Dr, Ehab who was making a presentation at a pre-conference event held Sunday July 22, 2018 by the organization, Accountability International at the margins of the International AIDS Conference in Amsterdam, The Netherlands said the 10.35 million people in prisons around the world face greater risk of contracting HIV, due to the fact that they are isolated from the public health system and have low access to health services among others.
“People in prison are five times more likely to be infected with HIV, tuberculosis and hepatitis B,” he said.
According to Dr. Ehab, the HIV prevalence rate in West and Central Africa is 8.2 per cent.

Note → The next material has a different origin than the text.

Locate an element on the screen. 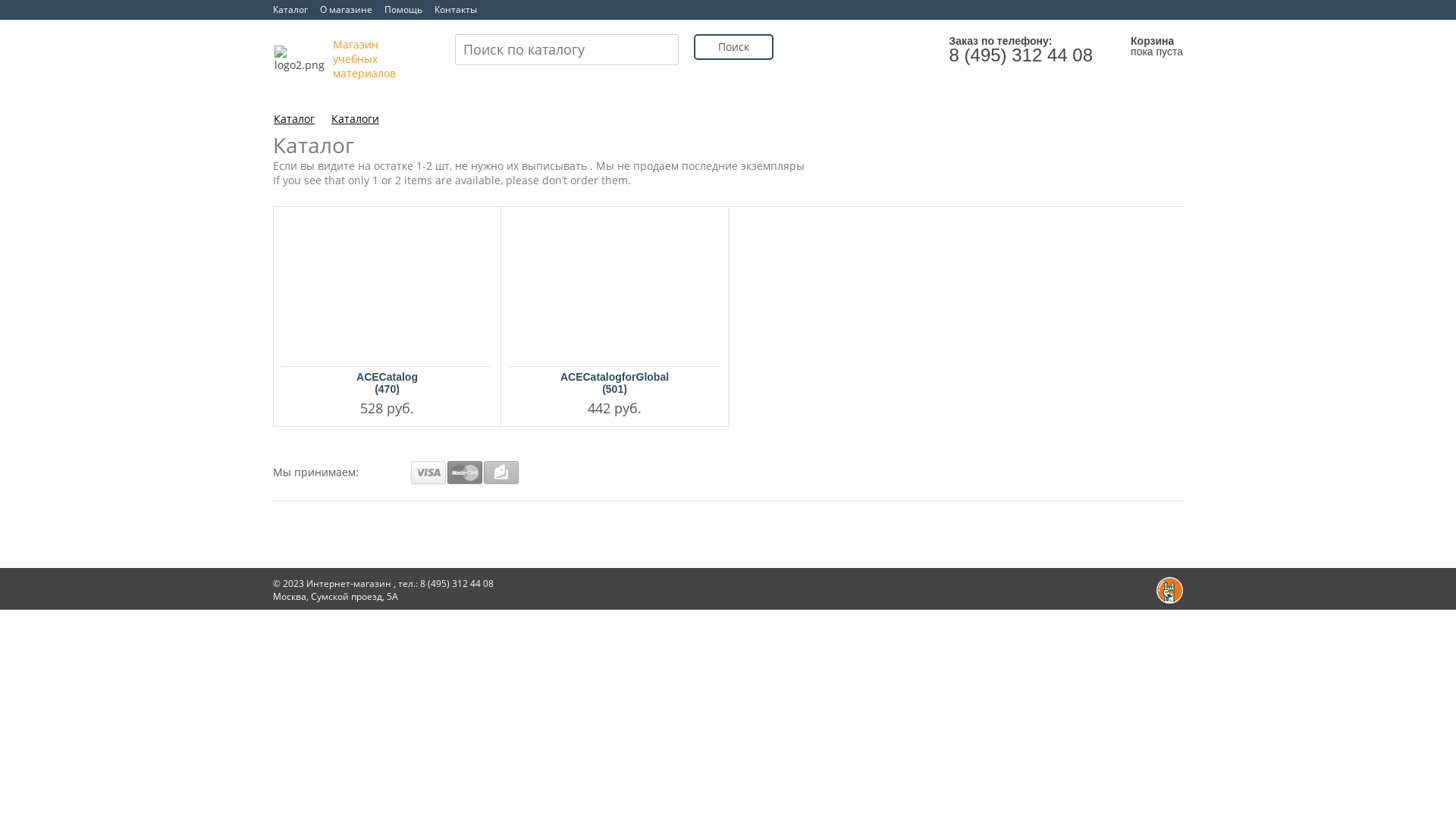 This screenshot has height=819, width=1456. 'ACECatalog is located at coordinates (387, 382).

He also indicated that women and girls serving prison terms and make up about 5 to 10 per cent of the prison population have higher prevalence than men. He therefore called on governments around the world to find alternatives to criminalization.
Available information say, prevalence differs greatly between regions with HIV prevalence greater than 10 per cent reported in 20 low-income and middle-income countries.
The regions where prisoners are most affected by HIV are East and Southern Africa and West and Central Africa, both of which have a high HIV prevalence in the general population, and Eastern Europe and Central Asia and Western Europe, reflecting the over-representation of people who inject drugs in prison—a group with a high prevalence of HIV, a report in The Lancet in 2016 says.
It is reported that prisoners also face higher risks of HIV transmission with drug use and needle sharing, tattooing with homemade and unsterile equipment, high-risk sex and rape commonplace.
The pre-conference event looked at how some countries convict individuals for ‘intentional infection’ of others through sex and called for decriminalization, which in some cases is based on the viral load.
The 22nd International AIDS Conference under the theme; “Breaking Barriers, Building Bridges”, is seeking to draw attention to the need of rights-based approaches to more effectively reach key populations, including in Eastern Europe and Central Asia and the North-African/Middle Eastern regions where epidemics are growing.
Some 15,000 delegates are expected in the Dutch capital for the conference starting on Monday July 23, 2018.